··· Exercise data

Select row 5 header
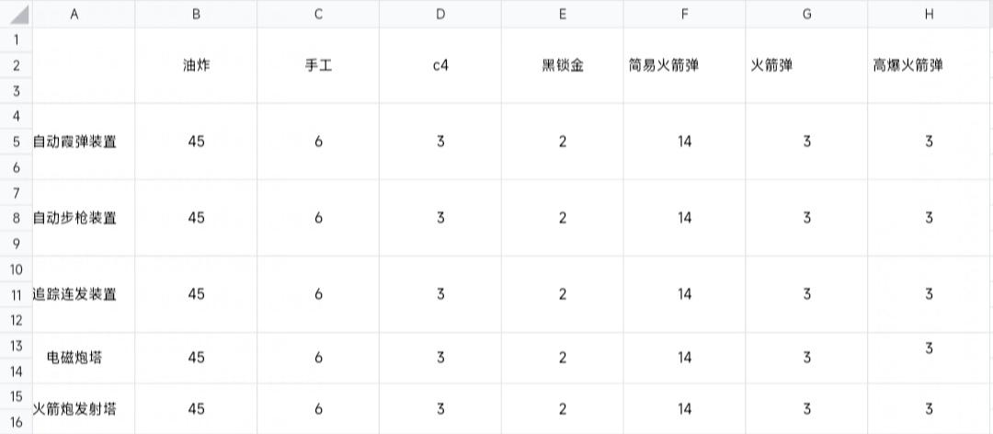This screenshot has width=993, height=434. tap(16, 142)
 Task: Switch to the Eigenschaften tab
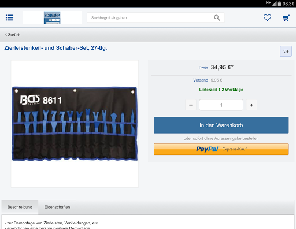(x=57, y=207)
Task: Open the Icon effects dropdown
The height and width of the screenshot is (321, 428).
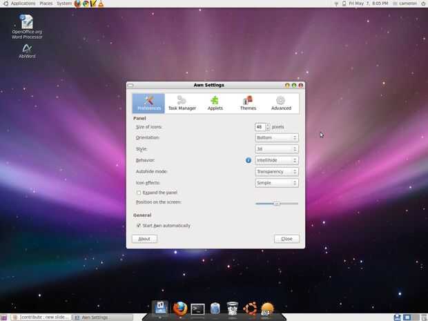Action: pos(277,183)
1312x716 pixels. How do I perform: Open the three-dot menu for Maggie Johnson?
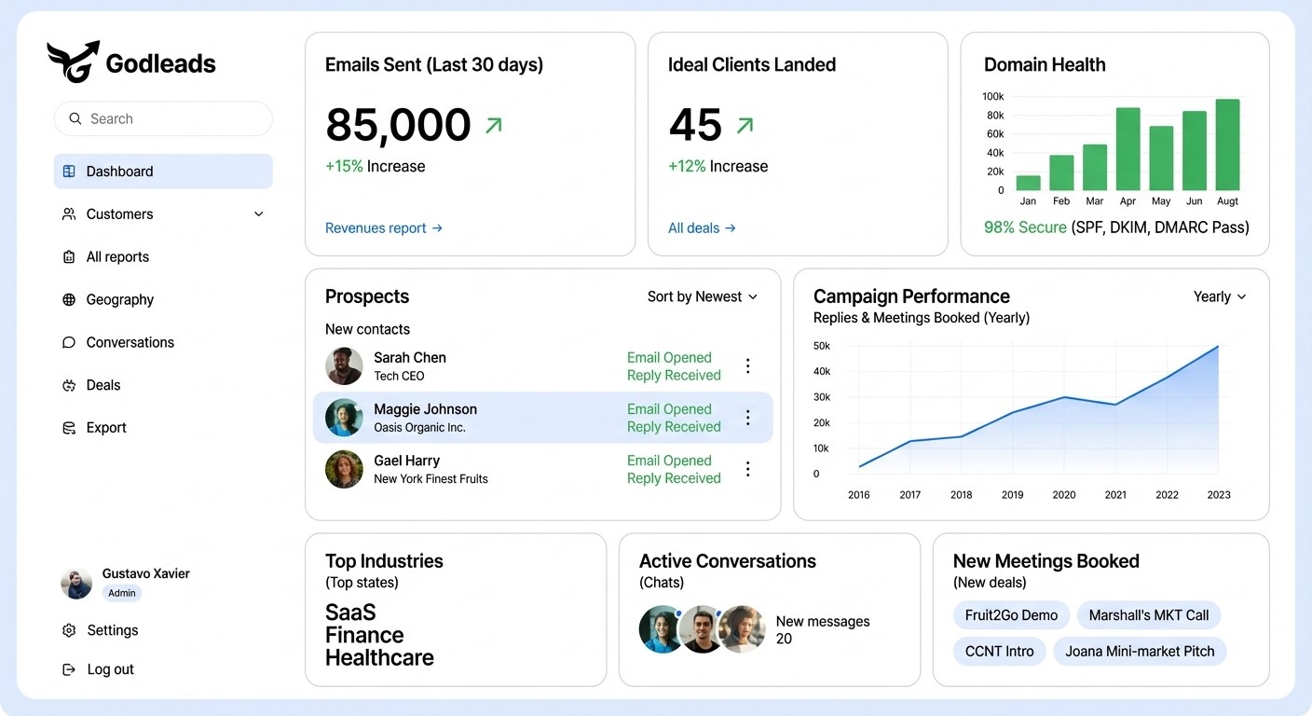[747, 417]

······

What you need to do> Above are the records. Copy exactly, and only, the lines from the line containing "The height and" through the last one, omitting any pictures.

Output for this exercise>
The height and width of the screenshot is (321, 428).
Action: pos(277,183)
1312x716 pixels. How do I perform: Open the three-dot menu for Maggie Johnson?
[747, 417]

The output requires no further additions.